また、上記被検出物質が固定されている上記金属膜に対する上記励起光の入射角を変化させながら、上記プリズムを介して上記金属膜に励起光を照射するとともに、上記金属膜おける上記全反射光(例えば、上記第一全反射光、上記第二全反射光または上記第三全反射光など)の光量を上記第二の受光センサーによって検出して共鳴角が測定され、上記分析チップの基準共鳴角に対する上記測定された共鳴角のシフト量が求められ、上記シフト量から推定される上記被検出物質の量に基づいて、上記被検出物質を標識した上記蛍光物質からの蛍光の光量を検出するときの上記第一の受光センサーの最適な検出レンジが選択される場合でも、蛍光物質で標識される前の被検出物質に励起光が照射される。このため、検出レンジの判定に伴う蛍光の減衰を抑制する観点からより効果的である。また、共鳴角は、増強角に比べて、金属膜に固定された被検出物質の量の検出性が高い。よって、上記の増強角に比べて、より高い精度で、上記受光センサーの検出レンジを判定する観点から、より効果的である。 In addition, while changing the incident angle of the excitation light to the metal film on which the substance to be detected is fixed, the metal film is irradiated with excitation light through the prism, and the total reflection light in the metal film The resonance angle is measured by detecting the amount of light (for example, the first total reflection light, the second total reflection light, or the third total reflection light) by the second light receiving sensor, and the reference resonance of the analysis chip A shift amount of the measured resonance angle with respect to an angle is obtained, and based on the amount of the detected substance estimated from the shift amount, the amount of fluorescence from the fluorescent substance labeled with the detected substance is detected. Even when the optimal detection range of the first light receiving sensor is selected, the detection target substance before being labeled with the fluorescent substance is irradiated with the excitation light. For this reason, it is more effective from the viewpoint of suppressing the attenuation of the fluorescence accompanying the determination of the detection range. In addition, the resonance angle has a higher detectability of the amount of the detection target substance fixed to the metal film than the enhancement angle. Therefore, it is more effective from the viewpoint of determining the detection range of the light receiving sensor with higher accuracy than the enhancement angle.

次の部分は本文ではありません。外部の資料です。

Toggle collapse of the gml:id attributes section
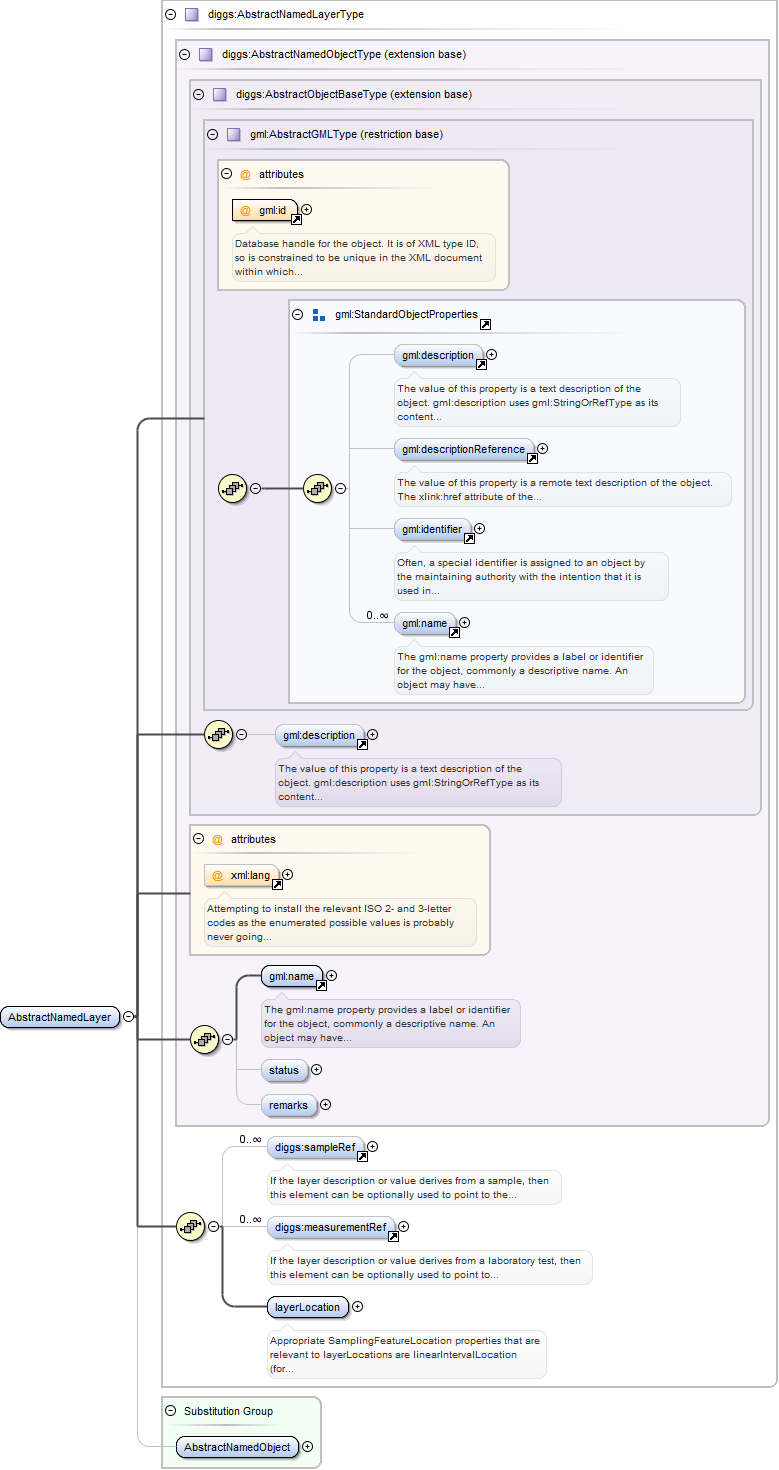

また、上記基準増強角または上記基準共鳴角は、上記分析チップの製造時に測定された値である場合では、上記の判定に際して、シフト前における受光センサーの出力値の検出が不要となる。よって、受光センサーの検出レンジの判定および設定の簡易化や高速化などの観点から、より効果的である。 Further, when the reference enhancement angle or the reference resonance angle is a value measured at the time of manufacturing the analysis chip, it is not necessary to detect the output value of the light receiving sensor before the shift at the time of the determination. Therefore, it is more effective from the viewpoint of simplification and speeding up of the detection range and setting of the light receiving sensor.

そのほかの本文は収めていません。